Stored records:
== Segment start ==
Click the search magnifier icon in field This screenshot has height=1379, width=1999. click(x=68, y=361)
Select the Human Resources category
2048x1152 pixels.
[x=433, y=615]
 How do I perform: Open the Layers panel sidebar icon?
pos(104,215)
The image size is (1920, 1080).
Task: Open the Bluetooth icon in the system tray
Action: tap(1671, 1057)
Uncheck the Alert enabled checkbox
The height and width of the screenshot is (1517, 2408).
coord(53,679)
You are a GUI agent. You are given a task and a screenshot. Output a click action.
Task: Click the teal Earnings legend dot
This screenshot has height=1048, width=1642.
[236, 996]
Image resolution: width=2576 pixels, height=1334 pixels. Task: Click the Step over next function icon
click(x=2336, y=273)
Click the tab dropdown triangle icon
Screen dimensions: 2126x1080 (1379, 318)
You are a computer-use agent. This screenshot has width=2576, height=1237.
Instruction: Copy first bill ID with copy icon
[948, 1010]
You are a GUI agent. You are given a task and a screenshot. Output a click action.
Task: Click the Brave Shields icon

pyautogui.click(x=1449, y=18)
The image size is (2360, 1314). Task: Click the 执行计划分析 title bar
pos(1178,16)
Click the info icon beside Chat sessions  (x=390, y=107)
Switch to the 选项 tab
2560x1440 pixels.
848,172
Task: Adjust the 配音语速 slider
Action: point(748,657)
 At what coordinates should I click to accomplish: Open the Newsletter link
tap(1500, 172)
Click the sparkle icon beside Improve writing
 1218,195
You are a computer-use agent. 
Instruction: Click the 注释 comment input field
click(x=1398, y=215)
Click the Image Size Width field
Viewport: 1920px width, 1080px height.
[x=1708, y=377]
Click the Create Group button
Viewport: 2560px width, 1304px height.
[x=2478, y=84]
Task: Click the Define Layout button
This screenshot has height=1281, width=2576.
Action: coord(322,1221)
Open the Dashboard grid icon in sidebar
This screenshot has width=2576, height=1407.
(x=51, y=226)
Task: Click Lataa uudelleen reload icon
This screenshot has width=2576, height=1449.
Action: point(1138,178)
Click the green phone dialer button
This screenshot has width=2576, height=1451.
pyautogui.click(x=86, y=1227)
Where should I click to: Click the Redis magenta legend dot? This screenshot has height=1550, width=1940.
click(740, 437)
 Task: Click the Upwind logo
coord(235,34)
== Segment end ==
EXERCISE:
Every line above must be reproduced exactly as it stands.

RESPONSE:
Click the search magnifier icon in field This screenshot has height=1379, width=1999. click(x=68, y=361)
Select the Human Resources category
2048x1152 pixels.
[x=433, y=615]
 How do I perform: Open the Layers panel sidebar icon?
pos(104,215)
The image size is (1920, 1080).
Task: Open the Bluetooth icon in the system tray
Action: tap(1671, 1057)
Uncheck the Alert enabled checkbox
The height and width of the screenshot is (1517, 2408).
coord(53,679)
You are a GUI agent. You are given a task and a screenshot. Output a click action.
Task: Click the teal Earnings legend dot
This screenshot has height=1048, width=1642.
[236, 996]
Image resolution: width=2576 pixels, height=1334 pixels. Task: Click the Step over next function icon
click(x=2336, y=273)
Click the tab dropdown triangle icon
Screen dimensions: 2126x1080 (1379, 318)
You are a computer-use agent. This screenshot has width=2576, height=1237.
Instruction: Copy first bill ID with copy icon
[948, 1010]
You are a GUI agent. You are given a task and a screenshot. Output a click action.
Task: Click the Brave Shields icon

pyautogui.click(x=1449, y=18)
The image size is (2360, 1314). Task: Click the 执行计划分析 title bar
pos(1178,16)
Click the info icon beside Chat sessions  (x=390, y=107)
Switch to the 选项 tab
2560x1440 pixels.
848,172
Task: Adjust the 配音语速 slider
Action: point(748,657)
 At what coordinates should I click to accomplish: Open the Newsletter link
tap(1500, 172)
Click the sparkle icon beside Improve writing
 1218,195
You are a computer-use agent. 
Instruction: Click the 注释 comment input field
click(x=1398, y=215)
Click the Image Size Width field
Viewport: 1920px width, 1080px height.
[x=1708, y=377]
Click the Create Group button
Viewport: 2560px width, 1304px height.
[x=2478, y=84]
Task: Click the Define Layout button
This screenshot has height=1281, width=2576.
Action: coord(322,1221)
Open the Dashboard grid icon in sidebar
This screenshot has width=2576, height=1407.
(x=51, y=226)
Task: Click Lataa uudelleen reload icon
This screenshot has width=2576, height=1449.
Action: point(1138,178)
Click the green phone dialer button
This screenshot has width=2576, height=1451.
pyautogui.click(x=86, y=1227)
Where should I click to: Click the Redis magenta legend dot? This screenshot has height=1550, width=1940.
click(740, 437)
 Task: Click the Upwind logo
coord(235,34)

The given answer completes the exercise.